AlexsLemonade / scpca-portal

Single-cell Pediatric Cancer Atlas Portal is a growing database of uniformly processed single-cell data from pediatric cancer tumors and model systems
https://scpca.alexslemonade.org
BSD 3-Clause "New" or "Revised" License
3 stars 0 forks source link

Gene Lists from cell type clusters #760

Open dvenprasad opened 1 month ago

dvenprasad commented 1 month ago

Context

During eval, users looking at the SingleR and CellAssign cell type predictions were confused because their predictions differed so much. They were trying to figure out which one they could trust. Some even said, they would just run it with their cell typing method.

Problem or idea

They said they would like to see top 10/15 genes for each of the cell type cluster on the UMAP, so they can validate the calls made by the cell typing methods.

Solution or next step

Tagging @allyhawkins / @jashapiro for feasibility and go/no go decision

allyhawkins commented 1 month ago

They said they would like to see top 10/15 genes for each of the cell type cluster on the UMAP, so they can validate the calls made by the cell typing methods.

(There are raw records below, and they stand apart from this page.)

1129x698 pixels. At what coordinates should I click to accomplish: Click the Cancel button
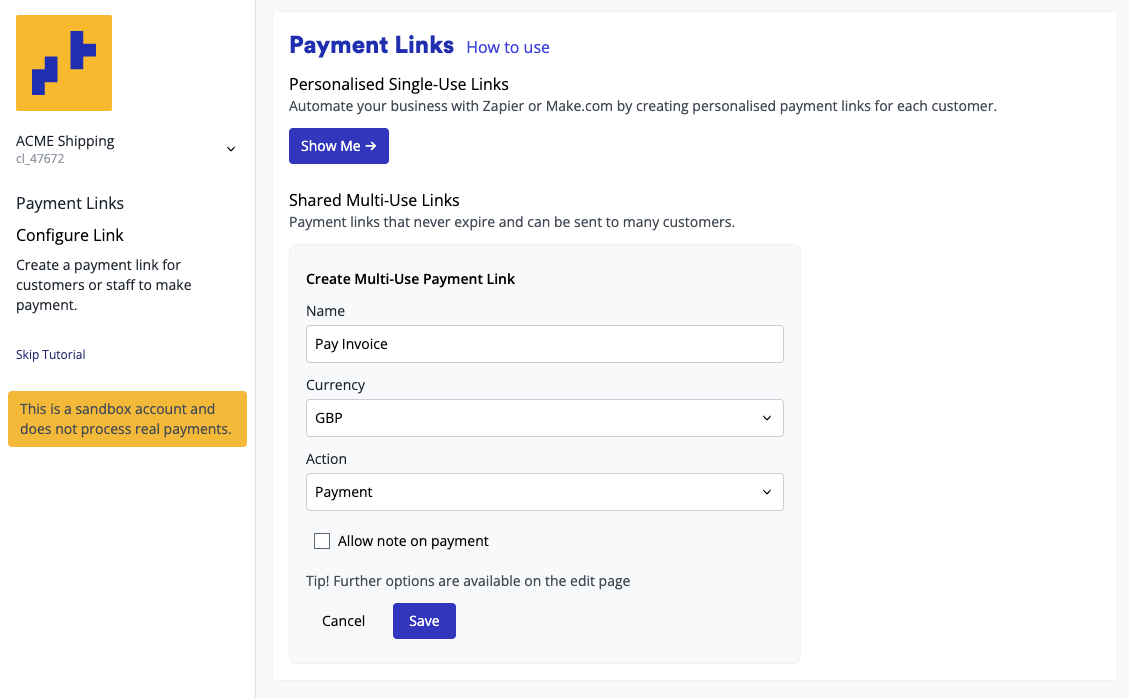pos(343,621)
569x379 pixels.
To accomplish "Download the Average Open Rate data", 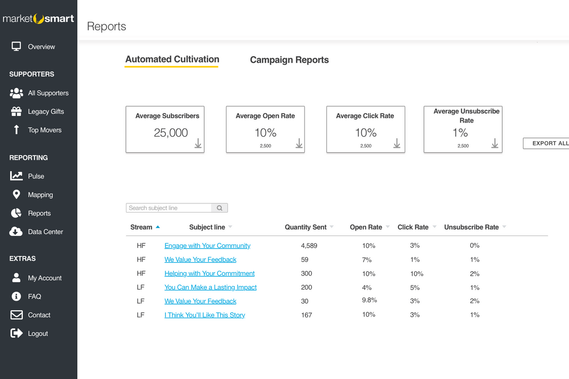I will (299, 143).

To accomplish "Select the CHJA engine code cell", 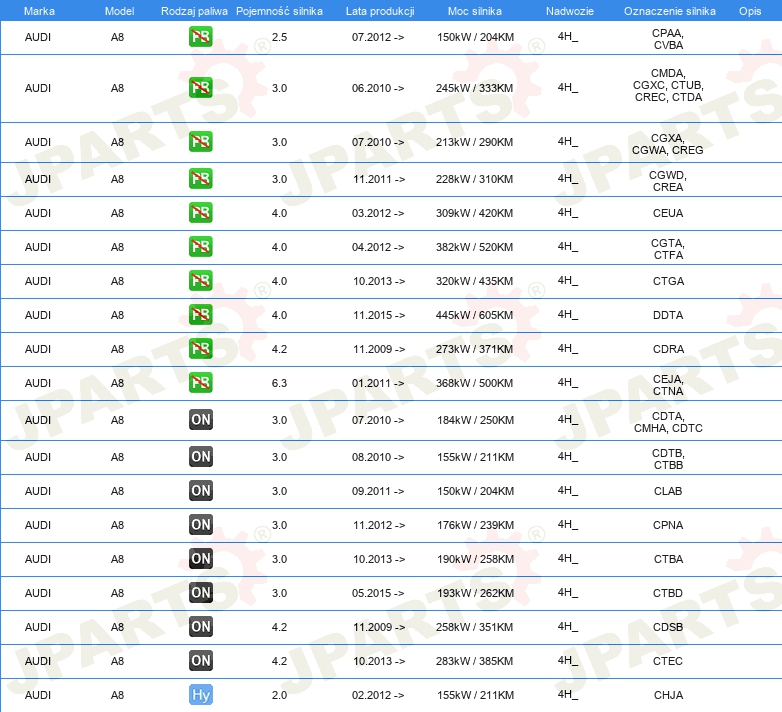I will (668, 695).
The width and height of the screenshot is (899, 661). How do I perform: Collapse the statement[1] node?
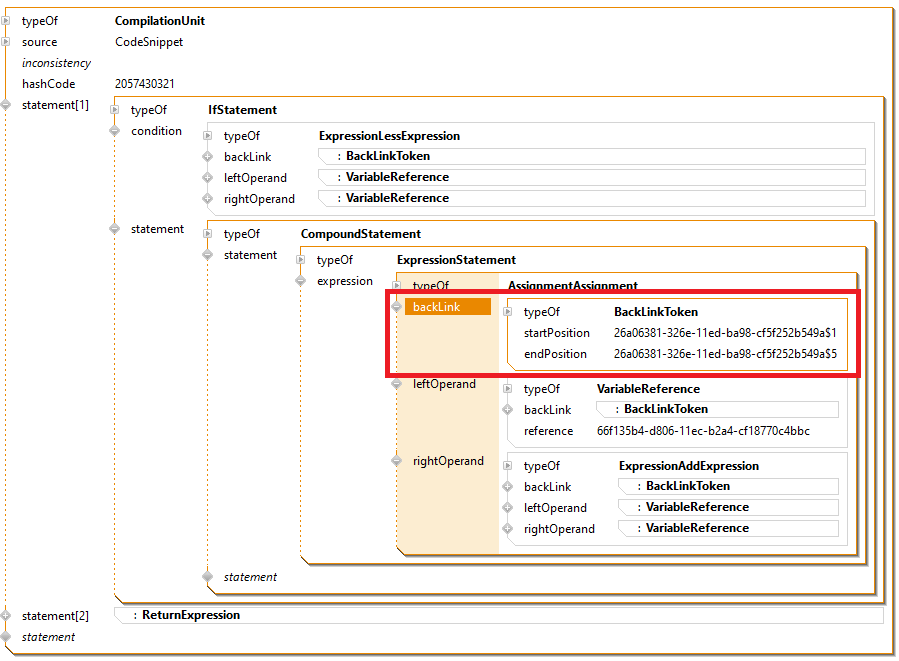(7, 105)
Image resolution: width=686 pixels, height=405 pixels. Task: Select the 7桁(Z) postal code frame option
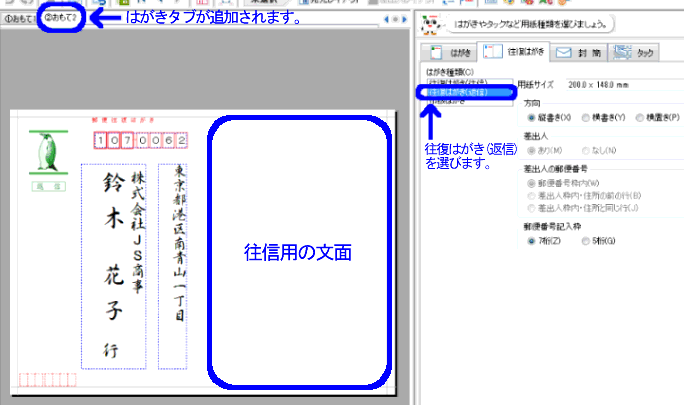point(530,241)
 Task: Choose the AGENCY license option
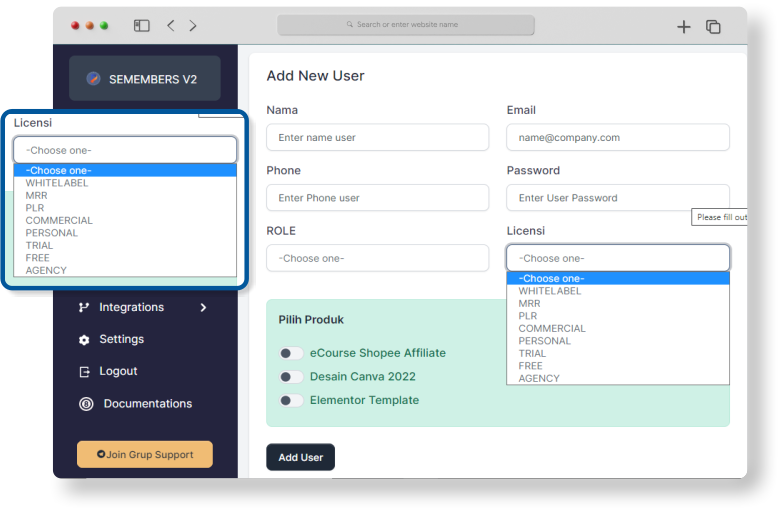pyautogui.click(x=539, y=378)
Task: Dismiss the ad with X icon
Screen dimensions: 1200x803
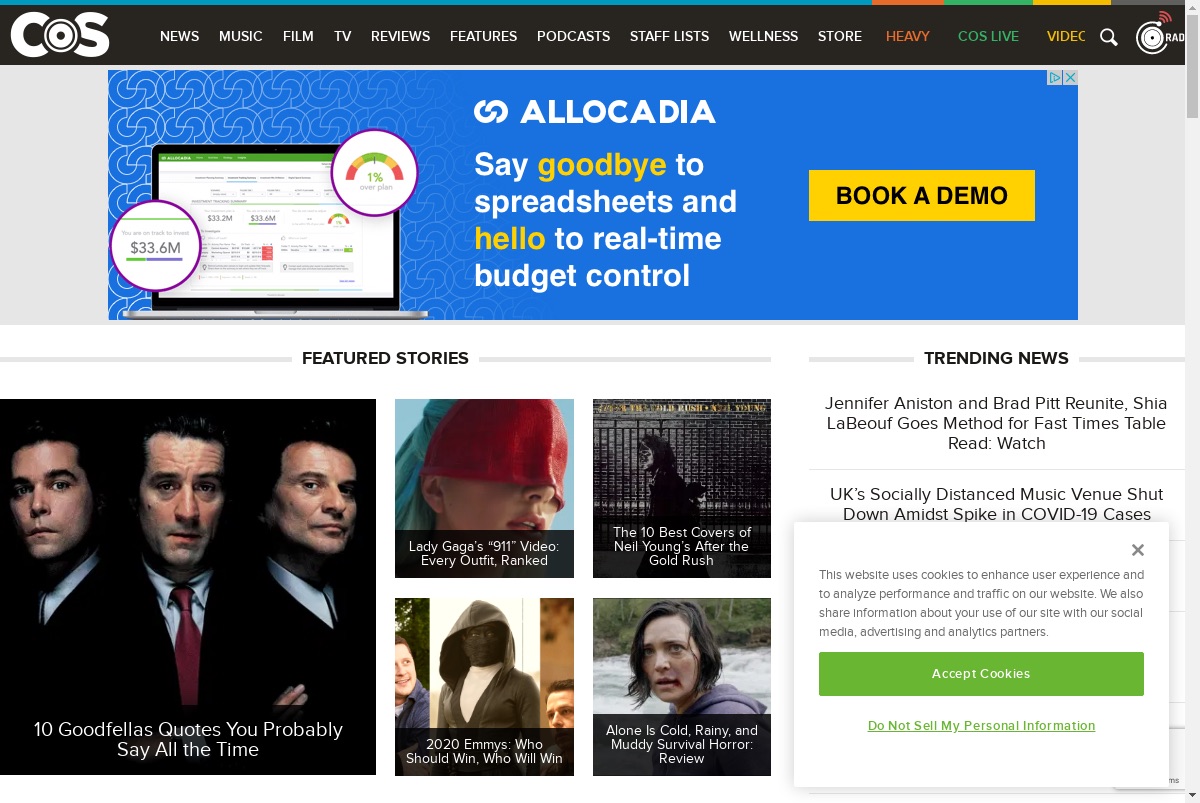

I'm not quite sure how much of a priority this should be. Part of including both methods and the report is actually to encourage users to validate the methods before blindly trusting the annotations we provide. The methods we are using are far from perfect at this point.

Also, I'm not sure which top genes they are referring to. Is it the top genes used to identify each of the cell types in the first place? For CellAssign this would mean plotting the marker genes used, which for some cell types is 100s of genes. For SingleR this would mean pulling out the gene lists from the SingleR reference object. Again, the number of genes could be in the 100s.

Alternatively, it could mean taking all of the cells assigned to a specific cell type and performing marker gene analysis to identify the marker genes associated with those cells vs. all other cells in the dataset. Then plotting the top genes from that analysis. Then if you have knowledge about the cell types you could look to see if the genes showing up match up with the marker genes you expect for that cell type. I think this is much more reasonable and feasible to implement, however, it still relies on the user to know what genes are expected and explore the data to validate cell types on their own. I think it's something we could add but I also don't think its a priority.

allyhawkins commented 1 month ago

@dvenprasad The science team discussed this and we agree that this will require more analysis and exploration and doesn't quite make sense at this point. So for now, we will hold off on implementing this.

dvenprasad commented 1 month ago

Yes, that sounds reasonable to me. These questions came up with the more computationally savvy folks and they also have the skills to extract the genes themselves, so this isn't "hindering" anyone.

To clarify your question :

Also, I'm not sure which top genes they are referring to. Is it the top genes used to identify each of the cell types in the first place?

This came up when they were looking at the cell types on the UMAP. They want to know what are the top genes for the data points in each of the cell types colored on the UMAP. So yes, I think we are talking about the same thing.